Founded in 1984 by Allison Hooper and Bob Reese, Vermont Creamery is located near Websterville, Vermont. Having spent time with a small-scale cheesemaker in Brittany during the 1970s, Allison was working as a state dairy lab technician in Vermont when she responded to a request from Bob Reese to produce some fresh chèvre for a state dinner. At the time, Bob was employed as marketing director for the Vermont Department of Agriculture. The chèvre was a hit and after some experimentation, Bob and Allison decided to go into production on a more formal basis, founding Vermont Creamery.

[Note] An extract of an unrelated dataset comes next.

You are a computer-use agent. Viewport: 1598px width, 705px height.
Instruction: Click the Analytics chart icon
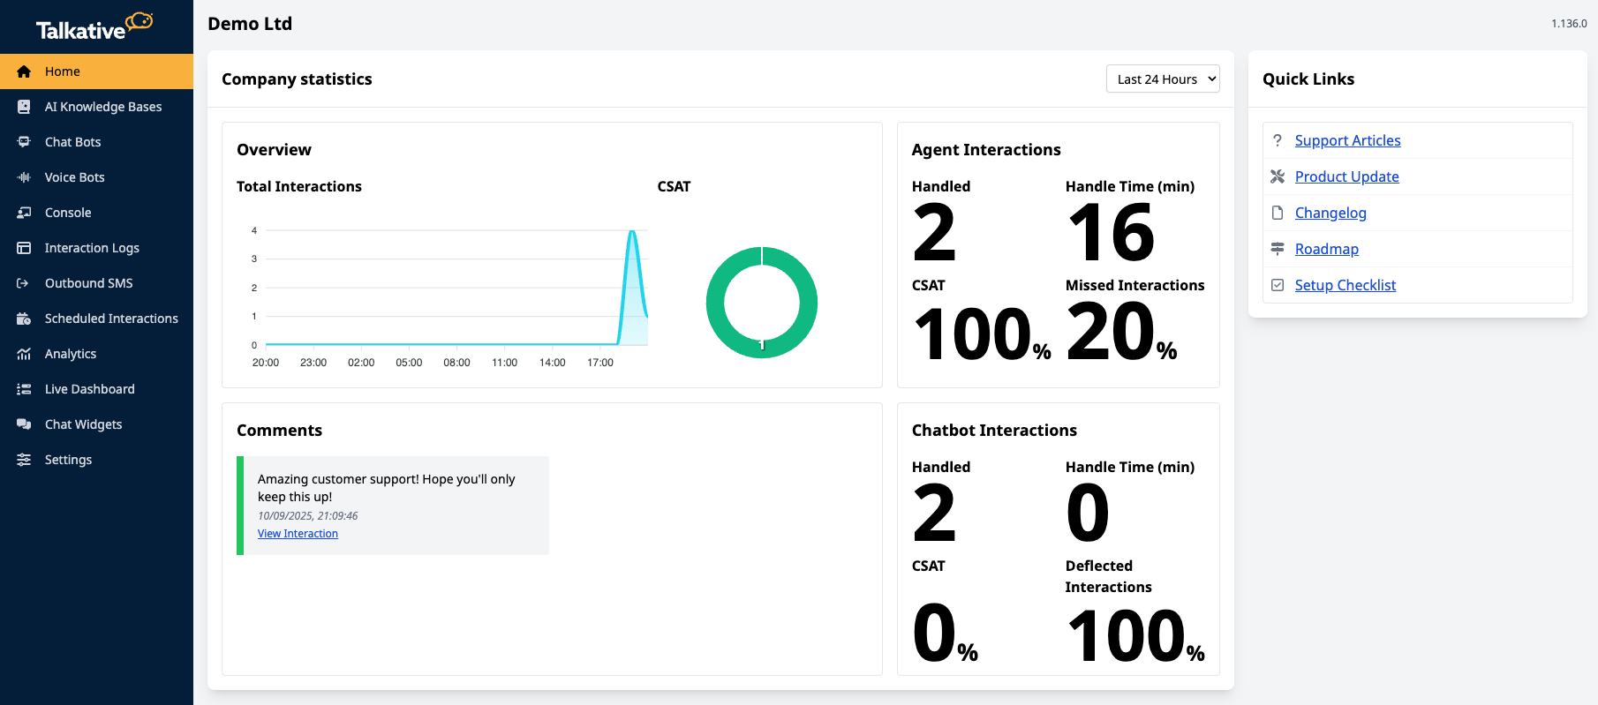pos(24,354)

Milk for cheese production comes from twenty-one family farms in Vermont, New Hampshire, New York and Quebec. Each farm has an average herd size of approximately 150 goats. Vermont Creamery makes a variety of fresh and young style cheeses and cultured dairy products, many of which are based on French recipes. They also make an outstanding cultured butter. Cheeses are made from either goat's or cow's milk.
Bonne Bouche (which means literally "good mouthful" in French) is a delicate, ash-covered disc that made its first appearance in 2001. The cheese is made using pasteurized milk, cultured and coagulated in buckets using a slow lactic set. This allows for gentle curd development before they're carefully ladled into disc-shaped molds and allowed to drain overnight, naturally and with no pressing. The following day, the young cheeses are removed from their molds, salted, and covered in a light coating of ash before being transferred to the drying room. They will spend a couple of days there to encourage development of a moldy rind. After drying, the discs are again moved to to the aging room where they are matured for approximately ten days before release.
Due to its size, style and shape, Bonne Bouche matures rapidly. It's a very delicate cheese that needs to be consumed within a short window, when it's at its best and ripest. At maturity, the rind is wrinkled and delicate grey in color with patches of white mold. It shouldn't appear overly wet or sticky. The interior paste should be soft and yielding (not liquid) with bright, clean flavors of citrus and hay.